• Consigne
Filtrez les entrées ci-dessous en recopiant chaque ligne qui contient la chaîne "pixels". La casse doit être respectée.

——

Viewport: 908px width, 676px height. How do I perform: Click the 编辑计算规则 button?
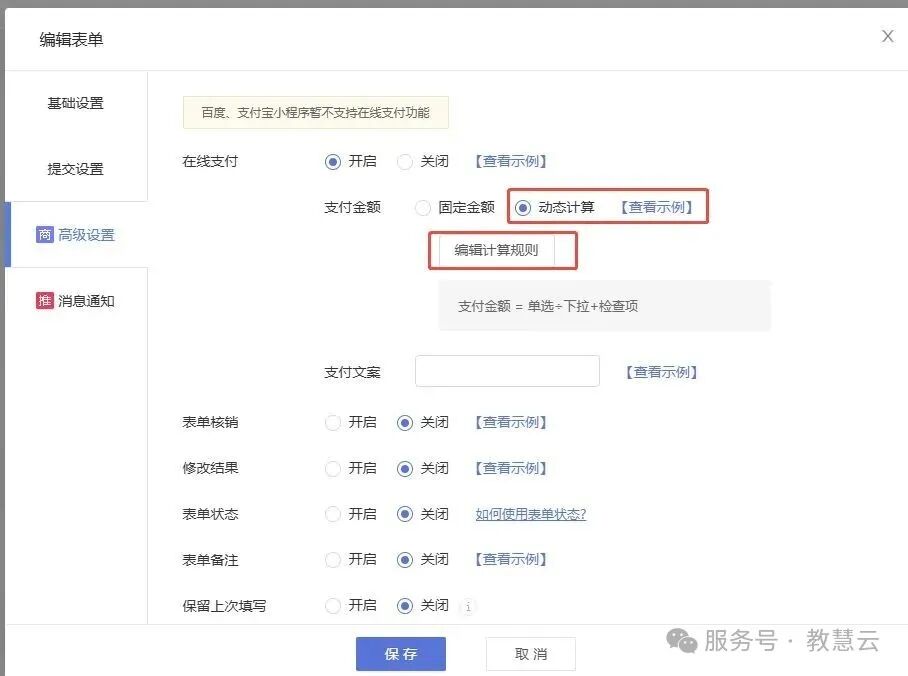click(497, 250)
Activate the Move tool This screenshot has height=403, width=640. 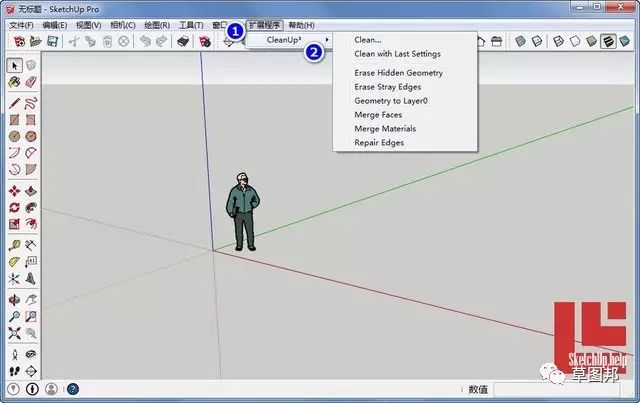coord(15,190)
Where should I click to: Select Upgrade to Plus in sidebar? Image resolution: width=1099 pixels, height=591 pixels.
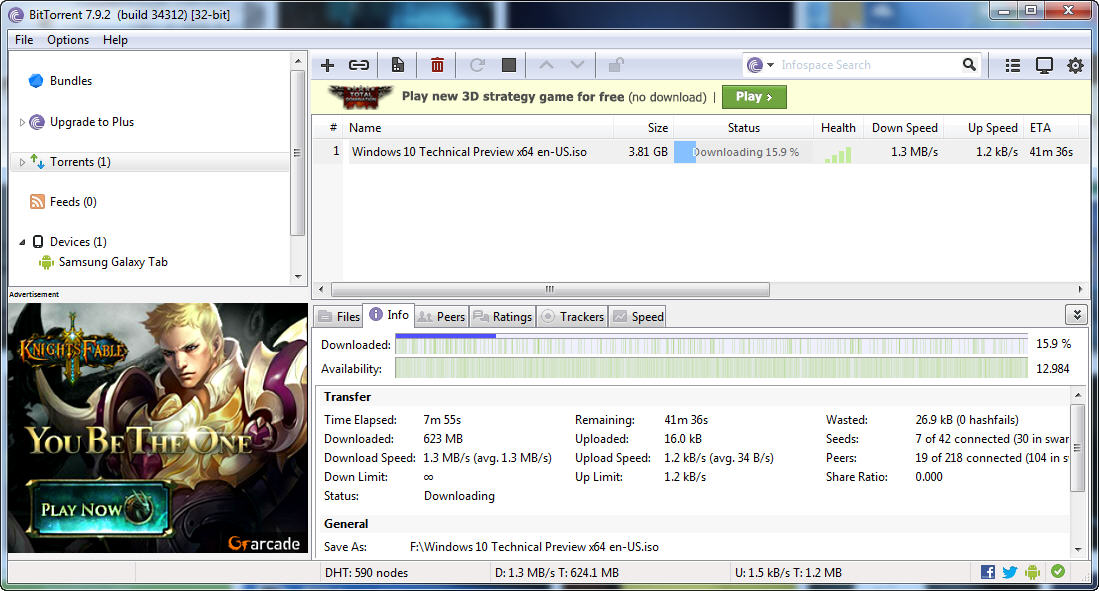91,122
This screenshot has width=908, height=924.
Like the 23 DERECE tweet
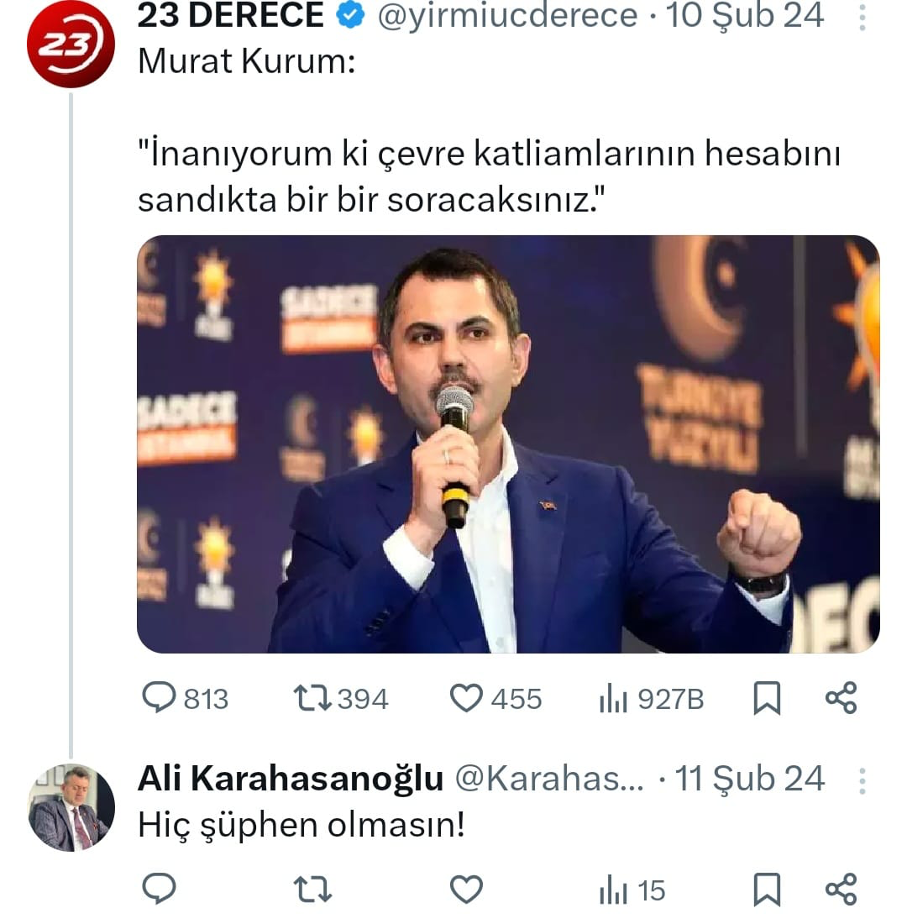pos(466,698)
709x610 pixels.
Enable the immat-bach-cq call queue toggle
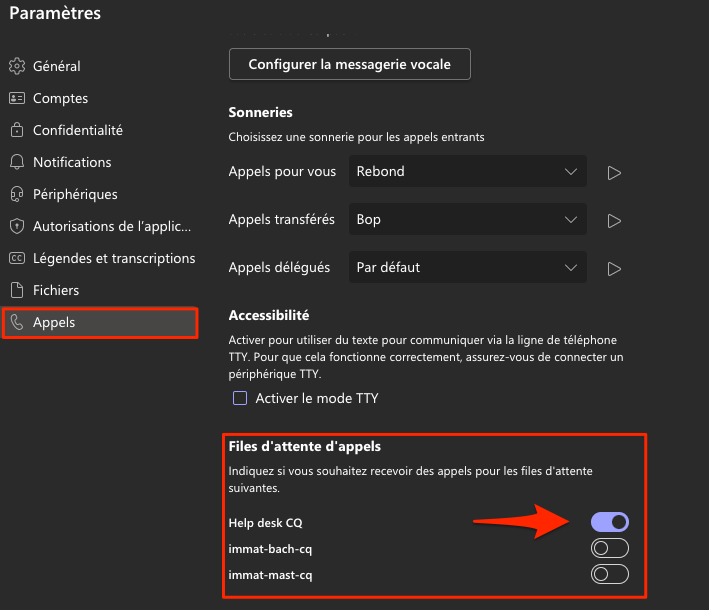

——

• Réponse
Where should I click to: Select Upgrade to Plus in sidebar? Image resolution: width=1099 pixels, height=591 pixels.
709x610 pixels.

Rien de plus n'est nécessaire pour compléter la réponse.